A west Belfast woman whose convictions for offences linked to the interrogation and killing of a police informer were quashed has lost her High Court battle for compensation.
Veronica Ryan challenged a former Secretary of State's decision to refuse a pay-out after she was cleared of aiding and abetting the false imprisonment of Special Branch agent Joe Fenton.
But a judge dismissed the case brought over competing legal tests and amendments to a compensation scheme.
Ms Ryan's lawyers confirmed they will appeal in an attempt to establish applicants should only have to show they suffered a miscarriage of justice, rather than the higher threshold of demonstrating innocence.
Mr Fenton was shot dead after being lured to a house in Belfast in February 1989.
Another informer, Sandy Lynch, was abducted in January the following year.
Ms Ryan and her late husband, James Martin, were jailed for aiding and abetting the two men's false imprisonment and allowing their property to be used for terrorist purposes.
However, their convictions for both incidents were later overturned following interventions by the Criminal Cases Review Commission.
The Court of Appeal quashed the guilty verdicts relating to Lynch in 2009.
Mr Martin was subsequently awarded nearly £368,000 in compensation, with Ms Ryan receiving just under £187,000.
In 2014 their convictions for the Fenton case were also quashed, without appeal judges disclosing why a confidential dossier rendered them unsafe.
Judicial review proceedings were launched after pay-outs for that incident were denied on the basis of the secret material.
By that stage the scheme for compensation, under the Criminal Justice Act, had been amended due to the devolution of policing and justice powers to Stormont in 2010.

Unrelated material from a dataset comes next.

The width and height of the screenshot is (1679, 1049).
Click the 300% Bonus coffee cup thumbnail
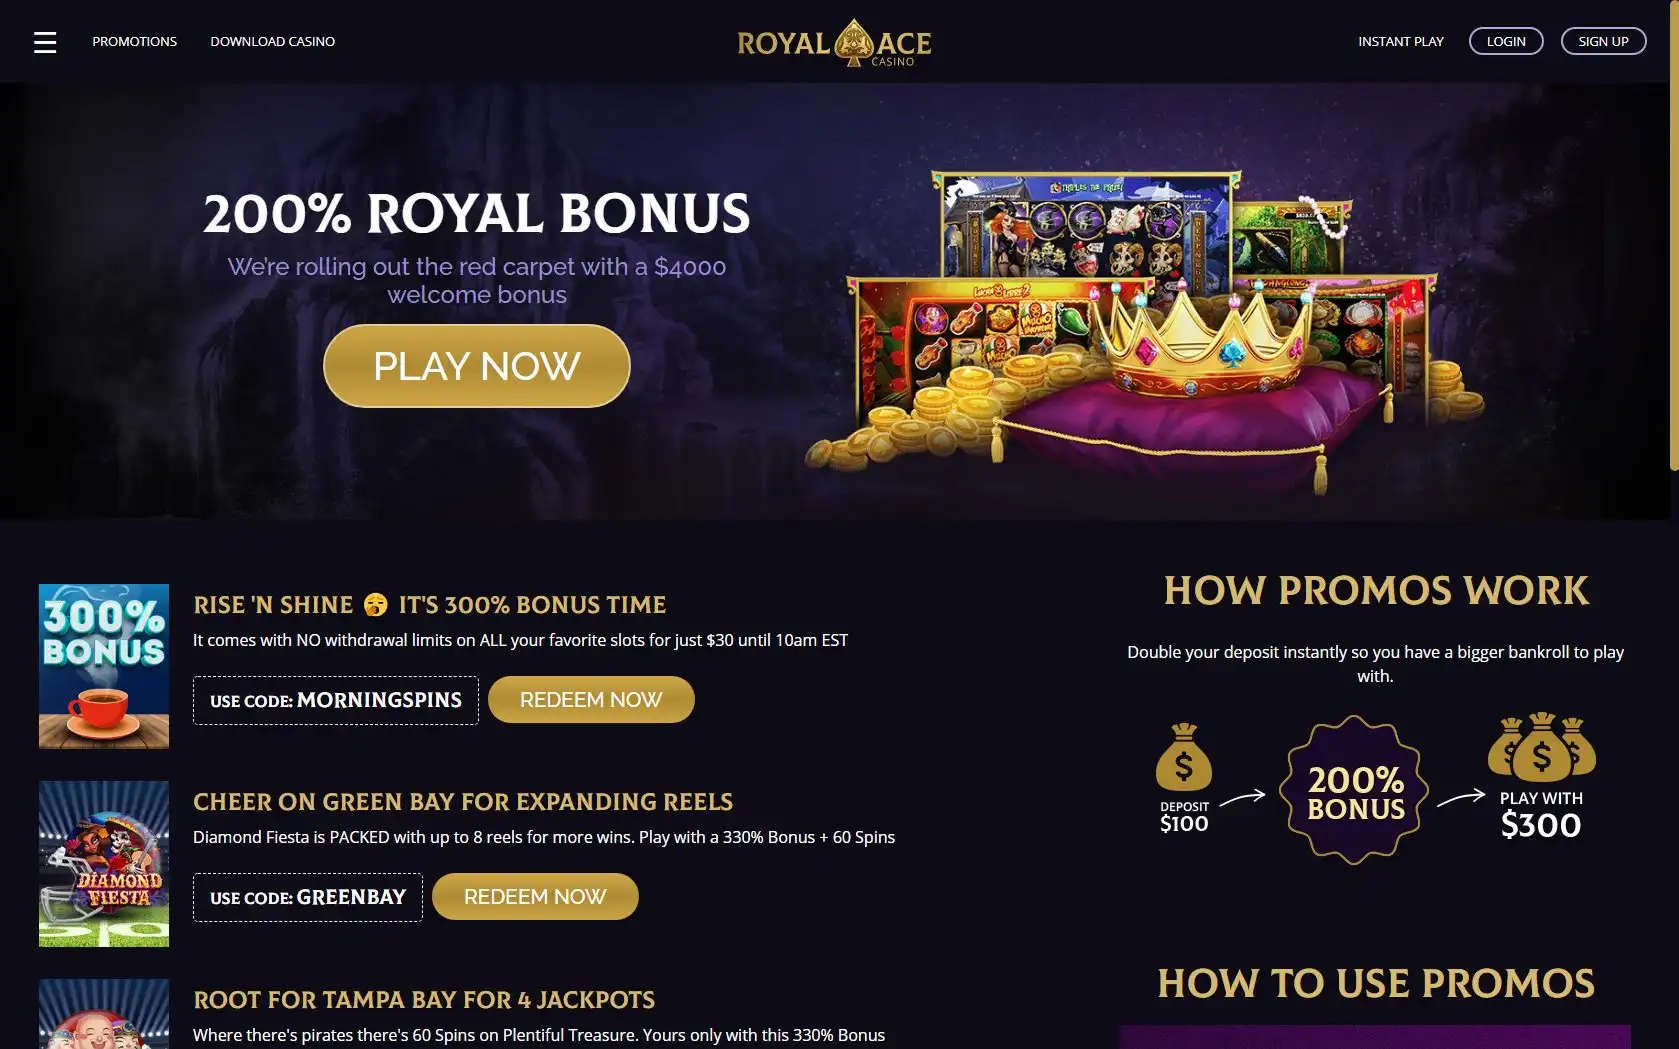[104, 666]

Applications for compensation went to the Secretary of State because the confidential material involved matters of national security.
Those requests were turned down in 2017 because no new fact had emerged to demonstrate innocence beyond reasonable doubt - the test for cases in England and Wales.
Ms Ryan's lawyers claimed the lesser standard in Northern Ireland of showing a miscarriage of justice should have applied.
But counsel for the Secretary of State insisted that everyone whose convictions are overturned are not automatically entitled to a payout.
Instead, he argued, a newly discovered fact showing innocence is required.
Delivering judgment in the case, Sir Ronald Weatherup ruled the relevant amendments to the compensation scheme are compatible with the 1998 Northern Ireland Act.
Rejecting a second ground of challenge, he held that the scheme also complied with the European Convention on Human Rights.
Sir Ronald confirmed: "Having answered both questions in the affirmative the application for judicial review is dismissed."
Following the verdict Ms Ryan's solicitor, Kevin Winters, said: "This is an important precedent matter on the rights of previously convicted persons, challenging convictions based on the wrongful suppression of papers and documents from historic crown court cases, followed by their entitlement to apply for compensation.
"It's an evolving issue that will affect many other applicants and cases in various stages now going through the courts.
"We will apply to the Supreme Court and invite a further review on the ruling."